BEGIN SOURCE INFORMATION

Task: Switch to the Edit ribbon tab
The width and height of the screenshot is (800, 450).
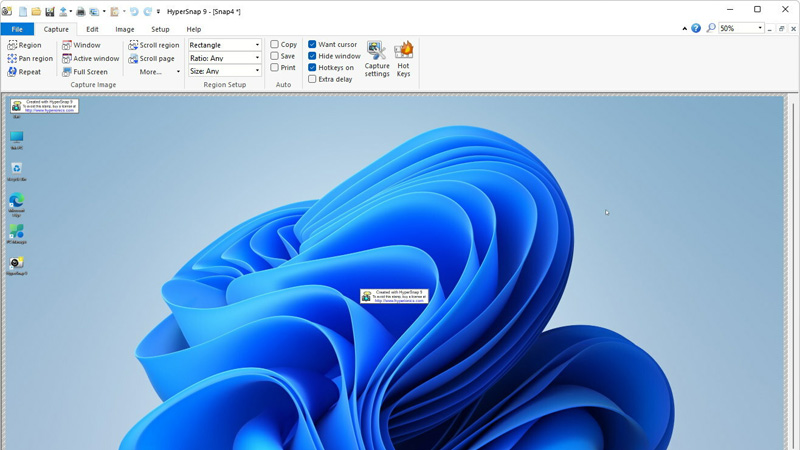Action: (x=92, y=29)
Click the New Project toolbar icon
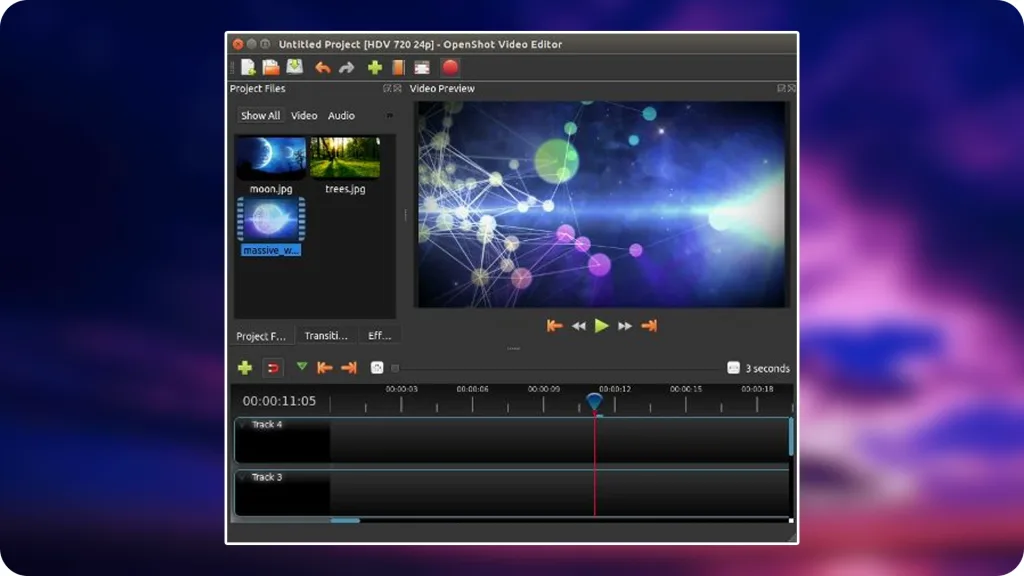The image size is (1024, 576). (x=248, y=68)
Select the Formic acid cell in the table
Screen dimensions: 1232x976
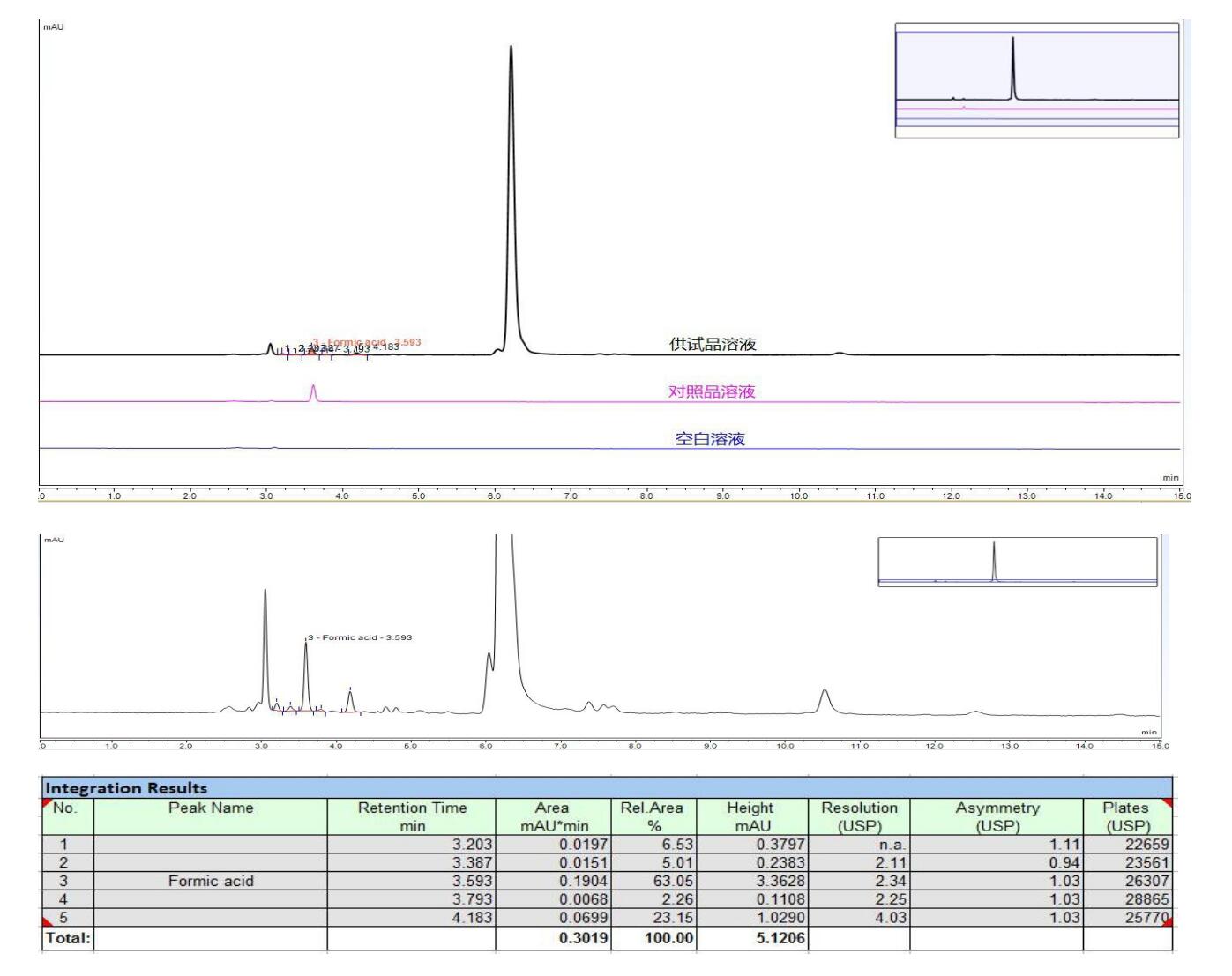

END SOURCE INFORMATION

REQUIREMENT: Would you retype all the lines shown above, exactly as written and without any picture?

FINAL ANSWER:
Task: Switch to the Edit ribbon tab
The width and height of the screenshot is (800, 450).
Action: (x=92, y=29)
Click the New Project toolbar icon
The image size is (1024, 576). (x=248, y=68)
Select the Formic acid cell in the table
Screen dimensions: 1232x976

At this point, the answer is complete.